Content starts

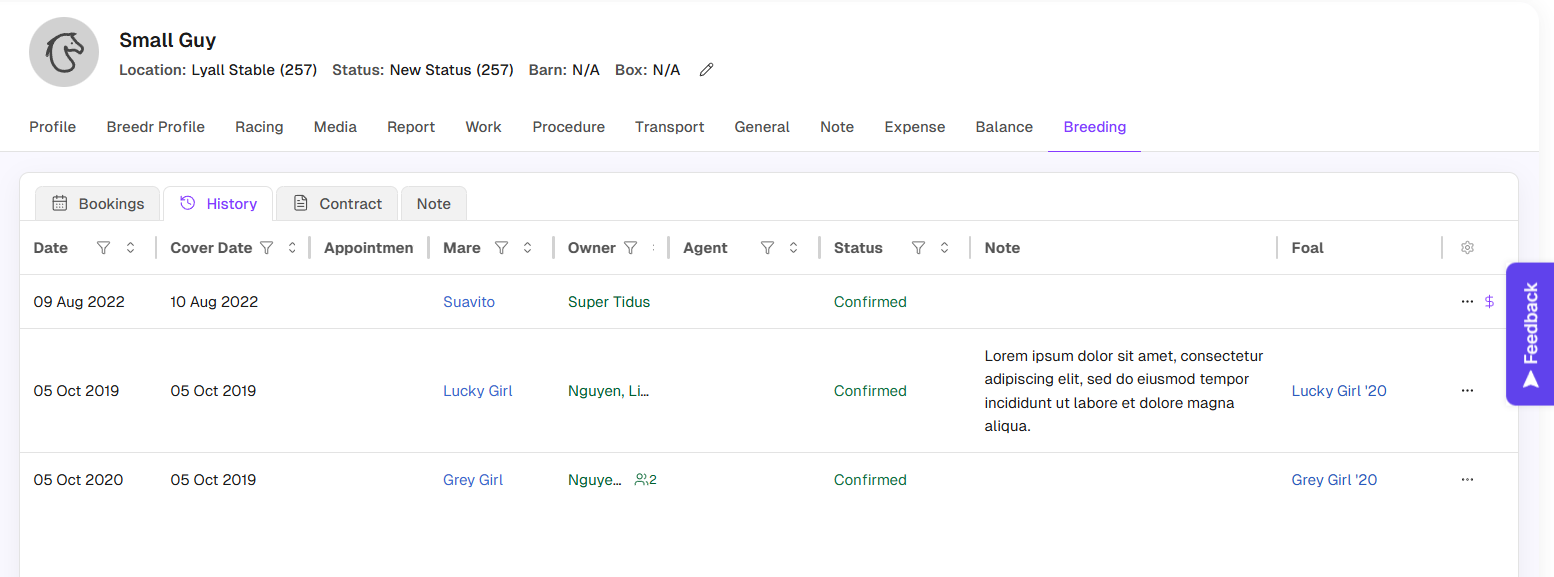This screenshot has height=577, width=1554.
Task: Click the horse avatar image
Action: click(x=64, y=52)
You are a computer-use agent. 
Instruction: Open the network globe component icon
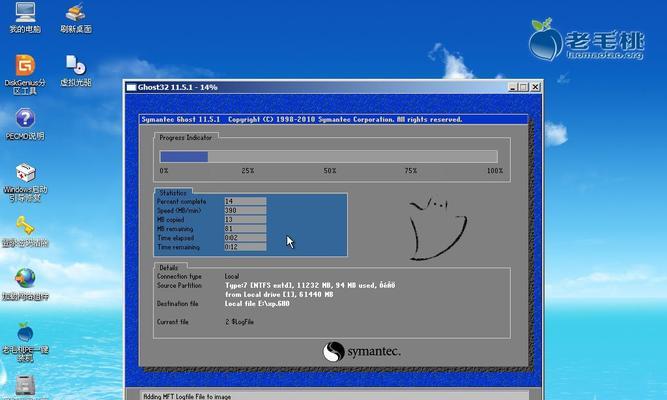click(x=25, y=284)
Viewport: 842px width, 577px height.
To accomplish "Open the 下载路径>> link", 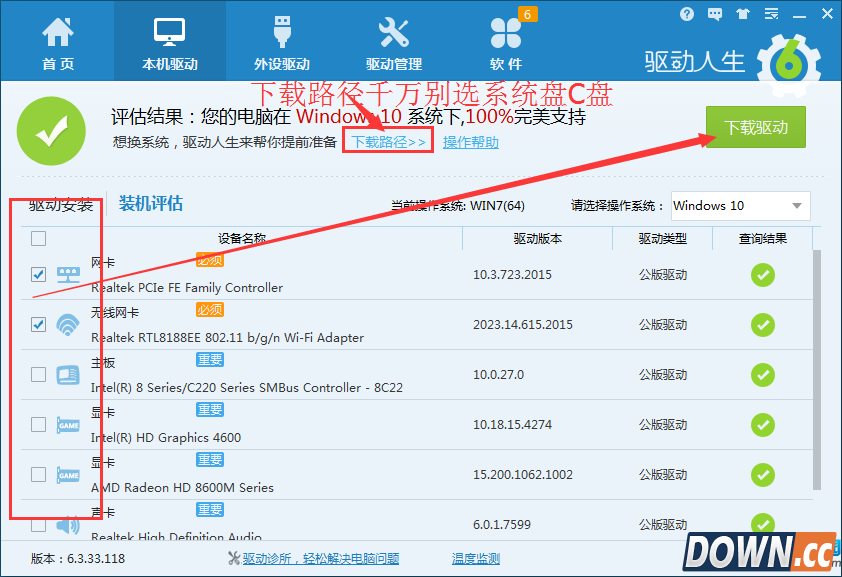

Content ends

**Instructions to follow**
Omit all pictures and write out, exactly, only the lines from the line containing "Instruction: Open the" through the last line of the entries above.

**Response to this task**
Instruction: Open the network globe component icon
click(x=25, y=284)
Viewport: 842px width, 577px height.
To accomplish "Open the 下载路径>> link", 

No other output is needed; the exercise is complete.